# Work order
Restate word for word the span that opens with the line containing "This screenshot has width=1053, height=486." and closes with the final line of the data; give only those lines.

# Provided data

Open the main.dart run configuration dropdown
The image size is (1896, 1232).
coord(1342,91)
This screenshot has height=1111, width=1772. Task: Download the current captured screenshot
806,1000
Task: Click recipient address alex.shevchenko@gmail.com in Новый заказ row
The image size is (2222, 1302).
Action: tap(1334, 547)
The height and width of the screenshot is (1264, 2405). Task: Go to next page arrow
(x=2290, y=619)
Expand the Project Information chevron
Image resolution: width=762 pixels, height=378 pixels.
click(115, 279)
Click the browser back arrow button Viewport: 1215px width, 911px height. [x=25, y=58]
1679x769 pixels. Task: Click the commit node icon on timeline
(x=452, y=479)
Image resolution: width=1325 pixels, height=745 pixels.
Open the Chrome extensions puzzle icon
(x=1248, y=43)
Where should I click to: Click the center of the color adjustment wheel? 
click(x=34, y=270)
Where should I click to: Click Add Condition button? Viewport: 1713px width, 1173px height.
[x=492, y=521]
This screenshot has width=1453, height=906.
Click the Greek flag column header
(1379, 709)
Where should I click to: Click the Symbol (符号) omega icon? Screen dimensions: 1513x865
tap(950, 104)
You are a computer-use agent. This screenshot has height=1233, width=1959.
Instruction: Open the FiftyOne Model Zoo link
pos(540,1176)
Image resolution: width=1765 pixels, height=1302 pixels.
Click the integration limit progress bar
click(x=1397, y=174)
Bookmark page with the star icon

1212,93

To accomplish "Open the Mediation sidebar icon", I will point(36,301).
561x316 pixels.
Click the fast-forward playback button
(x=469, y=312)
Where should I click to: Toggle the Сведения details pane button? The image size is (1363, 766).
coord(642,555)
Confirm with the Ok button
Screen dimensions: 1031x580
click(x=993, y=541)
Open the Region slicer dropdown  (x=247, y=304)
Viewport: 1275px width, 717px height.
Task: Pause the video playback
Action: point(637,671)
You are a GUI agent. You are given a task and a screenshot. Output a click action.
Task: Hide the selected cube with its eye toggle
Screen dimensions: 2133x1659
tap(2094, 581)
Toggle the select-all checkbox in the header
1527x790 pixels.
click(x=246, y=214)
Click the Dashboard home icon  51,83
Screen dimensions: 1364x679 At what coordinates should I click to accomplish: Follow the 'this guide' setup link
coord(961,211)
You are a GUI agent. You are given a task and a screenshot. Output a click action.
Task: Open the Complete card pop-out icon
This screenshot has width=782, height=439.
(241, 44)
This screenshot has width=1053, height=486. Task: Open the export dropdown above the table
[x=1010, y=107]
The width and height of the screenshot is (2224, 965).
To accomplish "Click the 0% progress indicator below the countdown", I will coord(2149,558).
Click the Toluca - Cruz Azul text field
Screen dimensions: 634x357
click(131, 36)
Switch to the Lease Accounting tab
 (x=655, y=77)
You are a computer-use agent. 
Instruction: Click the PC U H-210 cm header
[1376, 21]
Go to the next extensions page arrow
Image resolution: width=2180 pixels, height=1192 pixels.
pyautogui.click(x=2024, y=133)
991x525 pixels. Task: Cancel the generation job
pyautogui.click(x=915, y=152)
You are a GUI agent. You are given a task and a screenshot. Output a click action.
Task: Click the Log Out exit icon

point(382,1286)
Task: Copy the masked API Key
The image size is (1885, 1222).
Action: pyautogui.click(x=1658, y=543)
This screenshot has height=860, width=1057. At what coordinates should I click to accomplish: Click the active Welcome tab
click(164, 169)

# Response to the exercise
This screenshot has width=1053, height=486. Task: Open the export dropdown above the table
[x=1010, y=107]
The width and height of the screenshot is (2224, 965).
To accomplish "Click the 0% progress indicator below the countdown", I will coord(2149,558).
Click the Toluca - Cruz Azul text field
Screen dimensions: 634x357
click(131, 36)
Switch to the Lease Accounting tab
 (x=655, y=77)
You are a computer-use agent. 
Instruction: Click the PC U H-210 cm header
[1376, 21]
Go to the next extensions page arrow
Image resolution: width=2180 pixels, height=1192 pixels.
pyautogui.click(x=2024, y=133)
991x525 pixels. Task: Cancel the generation job
pyautogui.click(x=915, y=152)
You are a GUI agent. You are given a task and a screenshot. Output a click action.
Task: Click the Log Out exit icon

point(382,1286)
Task: Copy the masked API Key
The image size is (1885, 1222).
Action: pyautogui.click(x=1658, y=543)
This screenshot has height=860, width=1057. At what coordinates should I click to accomplish: Click the active Welcome tab
click(164, 169)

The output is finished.